TASK DETAILS =
Starting at the top of the entries, restate word for word each line up to and including the one with "[Translate] (78, 297)".

┄┄┄┄┄┄┄┄┄┄

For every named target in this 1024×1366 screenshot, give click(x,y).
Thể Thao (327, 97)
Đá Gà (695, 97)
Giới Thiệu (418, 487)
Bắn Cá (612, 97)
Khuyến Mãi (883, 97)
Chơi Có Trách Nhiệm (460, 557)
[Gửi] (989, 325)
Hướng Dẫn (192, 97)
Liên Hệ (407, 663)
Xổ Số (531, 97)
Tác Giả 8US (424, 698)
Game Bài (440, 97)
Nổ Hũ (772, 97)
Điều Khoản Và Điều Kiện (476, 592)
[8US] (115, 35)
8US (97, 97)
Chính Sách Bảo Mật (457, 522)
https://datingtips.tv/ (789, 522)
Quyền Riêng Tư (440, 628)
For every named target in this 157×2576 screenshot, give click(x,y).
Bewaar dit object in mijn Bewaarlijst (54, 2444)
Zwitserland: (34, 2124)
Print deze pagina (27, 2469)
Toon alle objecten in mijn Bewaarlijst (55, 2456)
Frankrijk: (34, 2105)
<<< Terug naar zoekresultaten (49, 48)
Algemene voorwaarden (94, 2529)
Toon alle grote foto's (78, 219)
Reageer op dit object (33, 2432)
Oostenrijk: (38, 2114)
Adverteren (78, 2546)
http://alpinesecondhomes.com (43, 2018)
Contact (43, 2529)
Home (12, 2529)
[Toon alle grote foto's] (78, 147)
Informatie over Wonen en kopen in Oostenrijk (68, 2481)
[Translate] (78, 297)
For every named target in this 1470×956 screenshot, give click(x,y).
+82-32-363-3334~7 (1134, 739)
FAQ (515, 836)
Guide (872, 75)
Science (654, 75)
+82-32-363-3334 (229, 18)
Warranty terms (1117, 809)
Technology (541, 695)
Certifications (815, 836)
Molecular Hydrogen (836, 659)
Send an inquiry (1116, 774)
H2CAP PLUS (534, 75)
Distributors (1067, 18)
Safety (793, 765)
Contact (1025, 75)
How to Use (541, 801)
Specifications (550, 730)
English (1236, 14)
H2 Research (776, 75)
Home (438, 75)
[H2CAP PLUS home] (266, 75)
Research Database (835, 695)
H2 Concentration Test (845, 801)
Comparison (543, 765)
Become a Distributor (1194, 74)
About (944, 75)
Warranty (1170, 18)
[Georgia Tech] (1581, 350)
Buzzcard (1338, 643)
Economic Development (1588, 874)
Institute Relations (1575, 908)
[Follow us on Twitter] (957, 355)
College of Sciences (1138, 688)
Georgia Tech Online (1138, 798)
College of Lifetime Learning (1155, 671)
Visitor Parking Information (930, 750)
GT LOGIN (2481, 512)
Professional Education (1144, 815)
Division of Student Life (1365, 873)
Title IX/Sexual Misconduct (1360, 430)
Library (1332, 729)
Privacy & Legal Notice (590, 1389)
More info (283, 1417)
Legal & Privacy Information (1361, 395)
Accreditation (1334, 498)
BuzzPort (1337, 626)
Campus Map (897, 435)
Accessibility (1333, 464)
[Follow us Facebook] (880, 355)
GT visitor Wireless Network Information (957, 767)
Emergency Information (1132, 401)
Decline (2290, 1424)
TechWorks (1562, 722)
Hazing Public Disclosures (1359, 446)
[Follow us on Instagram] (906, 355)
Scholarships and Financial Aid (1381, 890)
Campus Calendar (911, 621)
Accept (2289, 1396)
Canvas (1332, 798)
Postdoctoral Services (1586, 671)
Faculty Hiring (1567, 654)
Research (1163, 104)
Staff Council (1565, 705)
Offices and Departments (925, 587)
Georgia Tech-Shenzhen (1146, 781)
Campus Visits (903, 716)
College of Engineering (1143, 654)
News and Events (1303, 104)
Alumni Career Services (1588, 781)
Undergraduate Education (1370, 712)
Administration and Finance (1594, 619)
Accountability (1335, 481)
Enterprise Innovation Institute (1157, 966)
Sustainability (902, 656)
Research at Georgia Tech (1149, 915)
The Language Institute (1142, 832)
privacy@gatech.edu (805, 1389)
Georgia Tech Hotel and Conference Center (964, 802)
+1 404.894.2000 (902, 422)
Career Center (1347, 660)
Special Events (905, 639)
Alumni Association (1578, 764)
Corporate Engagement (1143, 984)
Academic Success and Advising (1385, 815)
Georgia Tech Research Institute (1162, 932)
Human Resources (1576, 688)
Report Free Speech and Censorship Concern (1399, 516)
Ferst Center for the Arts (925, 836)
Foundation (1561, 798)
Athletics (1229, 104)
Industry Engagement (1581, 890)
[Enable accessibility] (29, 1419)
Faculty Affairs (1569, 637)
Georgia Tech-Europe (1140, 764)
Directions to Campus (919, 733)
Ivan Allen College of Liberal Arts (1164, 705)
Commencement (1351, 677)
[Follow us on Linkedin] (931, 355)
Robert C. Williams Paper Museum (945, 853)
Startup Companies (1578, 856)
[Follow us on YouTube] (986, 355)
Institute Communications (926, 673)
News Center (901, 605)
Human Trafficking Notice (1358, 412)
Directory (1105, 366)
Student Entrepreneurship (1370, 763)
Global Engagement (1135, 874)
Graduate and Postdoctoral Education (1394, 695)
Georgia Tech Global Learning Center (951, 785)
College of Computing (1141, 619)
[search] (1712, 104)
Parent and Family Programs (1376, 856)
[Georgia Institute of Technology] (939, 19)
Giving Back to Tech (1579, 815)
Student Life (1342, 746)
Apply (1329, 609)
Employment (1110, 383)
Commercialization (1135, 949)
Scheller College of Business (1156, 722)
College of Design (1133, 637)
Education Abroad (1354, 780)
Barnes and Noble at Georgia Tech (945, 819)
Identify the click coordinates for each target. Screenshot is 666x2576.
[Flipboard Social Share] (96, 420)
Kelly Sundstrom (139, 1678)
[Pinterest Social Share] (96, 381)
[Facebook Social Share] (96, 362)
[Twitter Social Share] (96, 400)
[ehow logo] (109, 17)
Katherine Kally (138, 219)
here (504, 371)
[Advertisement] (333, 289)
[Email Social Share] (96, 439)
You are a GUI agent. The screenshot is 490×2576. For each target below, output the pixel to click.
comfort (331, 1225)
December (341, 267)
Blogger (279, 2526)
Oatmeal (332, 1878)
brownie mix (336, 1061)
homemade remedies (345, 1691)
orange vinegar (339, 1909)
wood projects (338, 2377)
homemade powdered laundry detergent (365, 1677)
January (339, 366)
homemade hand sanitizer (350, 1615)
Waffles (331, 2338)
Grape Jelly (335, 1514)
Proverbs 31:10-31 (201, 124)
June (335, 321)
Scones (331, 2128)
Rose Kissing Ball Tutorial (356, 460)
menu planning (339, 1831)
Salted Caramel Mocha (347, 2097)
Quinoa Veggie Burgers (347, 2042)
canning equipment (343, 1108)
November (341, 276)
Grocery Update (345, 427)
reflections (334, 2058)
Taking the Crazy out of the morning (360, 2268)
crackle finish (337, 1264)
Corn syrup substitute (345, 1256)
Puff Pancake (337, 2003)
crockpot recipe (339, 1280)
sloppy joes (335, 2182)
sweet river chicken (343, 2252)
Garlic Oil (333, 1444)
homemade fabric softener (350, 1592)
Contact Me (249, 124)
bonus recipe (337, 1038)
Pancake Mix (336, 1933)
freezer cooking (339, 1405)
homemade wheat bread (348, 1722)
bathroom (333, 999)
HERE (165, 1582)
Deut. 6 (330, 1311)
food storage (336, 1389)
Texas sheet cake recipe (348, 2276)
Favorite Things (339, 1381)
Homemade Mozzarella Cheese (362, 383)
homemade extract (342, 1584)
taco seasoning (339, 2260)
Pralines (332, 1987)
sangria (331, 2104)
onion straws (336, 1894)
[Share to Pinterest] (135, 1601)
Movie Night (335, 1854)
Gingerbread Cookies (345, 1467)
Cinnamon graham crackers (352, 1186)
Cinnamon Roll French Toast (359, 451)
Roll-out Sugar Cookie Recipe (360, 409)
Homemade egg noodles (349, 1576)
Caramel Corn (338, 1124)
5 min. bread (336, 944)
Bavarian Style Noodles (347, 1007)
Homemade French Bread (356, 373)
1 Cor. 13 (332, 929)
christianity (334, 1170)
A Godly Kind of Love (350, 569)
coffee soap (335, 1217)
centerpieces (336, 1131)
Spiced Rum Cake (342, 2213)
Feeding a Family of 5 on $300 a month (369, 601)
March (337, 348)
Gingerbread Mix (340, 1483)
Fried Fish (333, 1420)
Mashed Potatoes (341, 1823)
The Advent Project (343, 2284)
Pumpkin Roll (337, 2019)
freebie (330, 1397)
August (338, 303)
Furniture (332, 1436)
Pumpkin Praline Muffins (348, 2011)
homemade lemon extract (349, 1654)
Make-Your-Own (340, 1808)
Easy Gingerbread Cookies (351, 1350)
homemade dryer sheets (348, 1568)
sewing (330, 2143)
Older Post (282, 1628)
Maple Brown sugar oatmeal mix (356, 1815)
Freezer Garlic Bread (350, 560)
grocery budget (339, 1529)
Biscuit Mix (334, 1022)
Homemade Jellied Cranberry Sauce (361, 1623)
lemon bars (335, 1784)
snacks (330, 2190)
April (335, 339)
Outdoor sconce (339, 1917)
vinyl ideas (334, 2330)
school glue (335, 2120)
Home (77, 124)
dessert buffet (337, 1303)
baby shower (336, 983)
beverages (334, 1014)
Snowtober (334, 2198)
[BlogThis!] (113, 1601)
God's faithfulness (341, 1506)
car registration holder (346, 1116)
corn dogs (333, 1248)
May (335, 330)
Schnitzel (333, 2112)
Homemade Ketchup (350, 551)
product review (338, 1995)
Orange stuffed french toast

┄┄┄┄┄┄┄┄┄┄

RESULT =
For every named target in this 1024×1366 screenshot, give click(x,y).
Thể Thao (327, 97)
Đá Gà (695, 97)
Giới Thiệu (418, 487)
Bắn Cá (612, 97)
Khuyến Mãi (883, 97)
Chơi Có Trách Nhiệm (460, 557)
[Gửi] (989, 325)
Hướng Dẫn (192, 97)
Liên Hệ (407, 663)
Xổ Số (531, 97)
Tác Giả 8US (424, 698)
Game Bài (440, 97)
Nổ Hũ (772, 97)
Điều Khoản Và Điều Kiện (476, 592)
[8US] (115, 35)
8US (97, 97)
Chính Sách Bảo Mật (457, 522)
https://datingtips.tv/ (789, 522)
Quyền Riêng Tư (440, 628)
For every named target in this 157×2576 screenshot, give click(x,y).
Bewaar dit object in mijn Bewaarlijst (54, 2444)
Zwitserland: (34, 2124)
Print deze pagina (27, 2469)
Toon alle objecten in mijn Bewaarlijst (55, 2456)
Frankrijk: (34, 2105)
<<< Terug naar zoekresultaten (49, 48)
Algemene voorwaarden (94, 2529)
Toon alle grote foto's (78, 219)
Reageer op dit object (33, 2432)
Oostenrijk: (38, 2114)
Adverteren (78, 2546)
http://alpinesecondhomes.com (43, 2018)
Contact (43, 2529)
Home (12, 2529)
[Toon alle grote foto's] (78, 147)
Informatie over Wonen en kopen in Oostenrijk (68, 2481)
[Translate] (78, 297)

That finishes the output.